▸ **PROBLEM STATEMENT**
In the entries that follow, the line with "Switch language via" opens the range and the line with "the back arrow" closes it; repeat that range exactly, both lines included.

▸ **SUPPLIED ENTRIES**
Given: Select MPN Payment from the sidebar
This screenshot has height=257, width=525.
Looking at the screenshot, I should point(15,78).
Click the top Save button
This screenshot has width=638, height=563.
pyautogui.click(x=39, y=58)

---

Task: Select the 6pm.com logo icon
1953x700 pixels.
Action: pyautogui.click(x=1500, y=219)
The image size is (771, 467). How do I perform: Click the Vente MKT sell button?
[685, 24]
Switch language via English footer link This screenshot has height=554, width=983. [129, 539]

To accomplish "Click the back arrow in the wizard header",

---

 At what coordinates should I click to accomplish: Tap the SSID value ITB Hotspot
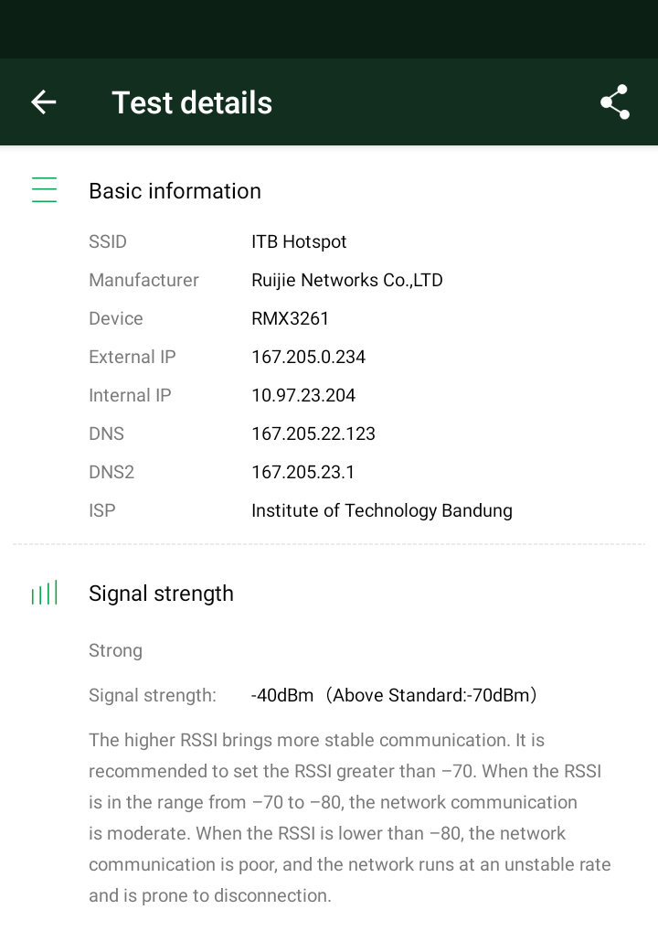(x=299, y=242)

▸ **TASK OUTPUT**
Switch language via English footer link This screenshot has height=554, width=983. [129, 539]

To accomplish "Click the back arrow in the wizard header",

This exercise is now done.